** START OF EXTRACT **
Even when my faith has waned (as it does sometimes), that crushing despair has never returned. It’s true that with age, I no longer feel things quite as intensely as I did a decade or two ago. Fewer things make me angry; fewer things make me sad. When I’m happy, I’m deeply, quietly happy; the manic elation of my teens and twenties almost never reappears. When I work with teenagers, and see their volatile emotions on full display, I remember perfectly what it was like to feel that way. But I can also say, with great relief, that I don’t feel that way any longer. That centeredness may be part of God’s gift of faith, but it may also be part of the process of growing older and growing up.
Bring on the gray hairs, bring on the wrinkles! Though I remain all-too-vain about my fitness and my weight, the exterior signs of aging on my head and face don’t bother me in the slightest. A decade ago, I was anxious to fit in with the students whom I taught; today, I feel no desire to be viewed as a "slightly older peer". Yes, growing older has cost me many minutes on my marathon time. It’s put many a line on my face. But it’s also brought me a very deep sense of peace, and it’s brought a degree of emotional stability I never imagined possible. And those rewards are well-worth the slower track times, the aching muscles, and the crow’s feet.
Donald Justice wrote that "men at forty learn to close softly the doors of rooms they will not be coming back to." What doors am I closing, twenty-one months away from forty? I’ve got plenty in mind, but I’d like to think I’ve finally learned to close the door on the "pursuit of everlasting novelty". Most folks, I think, can figure out just how terrible it is to spend one’s life on that hopeless chase. If not, maybe I’ll manage a longer post on the subject.
>I don’t know enough about neuropsychology to say
OK, this comment is super-nerdy.
I’m not an expert, but I have a more-than-passing interest and a few friends who do all the work and then tell me interesting things. I’m told that the neurons in your frontal lobe are not fully myelinated until your mid-thirties.
In English: “myelinated” refers to the development of the myelin sheath around the axis of the neuron. It allows signals to be transmitted faster. Multiple Sclerosis is caused by the breakdown of the myelin sheaths around your neurons and nerves (uh, those are neurons too).
Your frontal lobe is basically what makes you a civilized being with self control and the ability to delay gratification and be considerate towards others. Phineas Gage is a famous example of someone who sustained frontal lobe damage (due to an accident involving a railroad spike). He didn’t lose any memories, didn’t get dumb, but he *did* get violent. Previously a really nice guy, he took to drinking, fighting and beating his wife.
(I mention MS and Mr. Gage because you can tell a lot about what a part of your brain does by looking at cases where that bit doesn’t work.)
So… while a lot of your sensory and cognitive abilities are developing through childhood, that part of your brain is still developing through your twenties and beyond. I doubt that outgrowing mental illness happens consistently, but I’d buy that it happens sometimes.
** END OF EXTRACT **
** START OF GIVEN MATERIAL **
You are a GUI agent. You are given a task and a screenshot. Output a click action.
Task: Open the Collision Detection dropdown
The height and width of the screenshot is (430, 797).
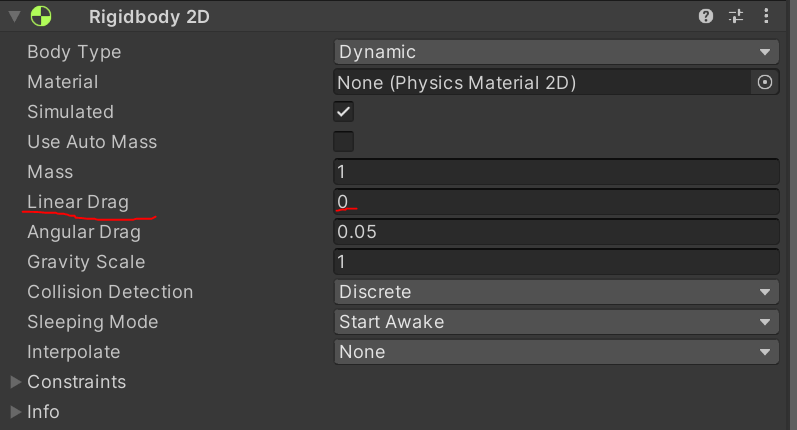pos(555,292)
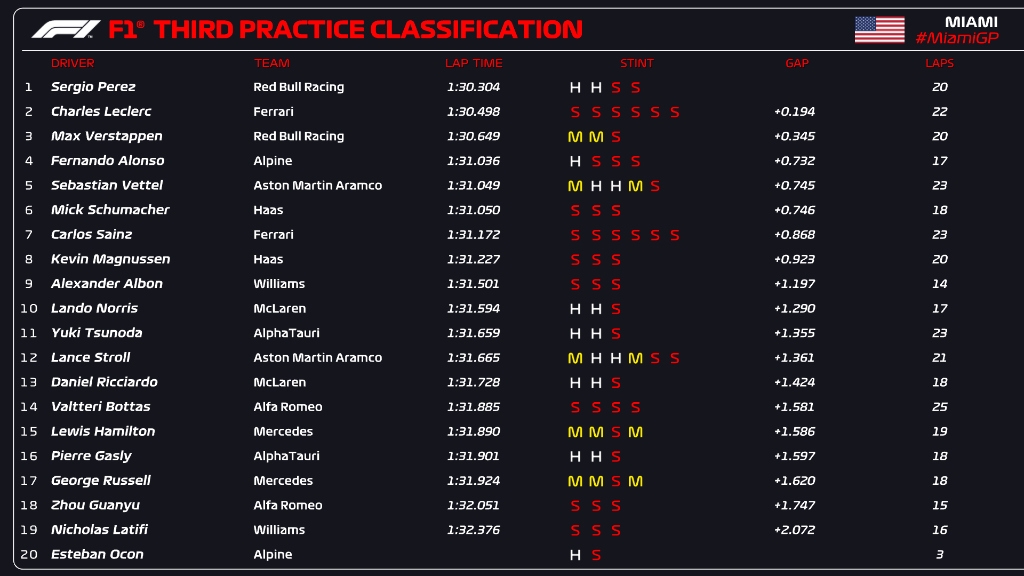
** END OF GIVEN MATERIAL **
TASK 1: In the passage on aging, how far from turning forty is the writer?
TASK 2: From the passage on aging, reproduce the part that begins with the words containing "Bring on the gray" and ends with "the crow’s feet.".

WRITTEN REPLY 1: Twenty-one months.

WRITTEN REPLY 2:
Bring on the gray hairs, bring on the wrinkles! Though I remain all-too-vain about my fitness and my weight, the exterior signs of aging on my head and face don’t bother me in the slightest. A decade ago, I was anxious to fit in with the students whom I taught; today, I feel no desire to be viewed as a "slightly older peer". Yes, growing older has cost me many minutes on my marathon time. It’s put many a line on my face. But it’s also brought me a very deep sense of peace, and it’s brought a degree of emotional stability I never imagined possible. And those rewards are well-worth the slower track times, the aching muscles, and the crow’s feet.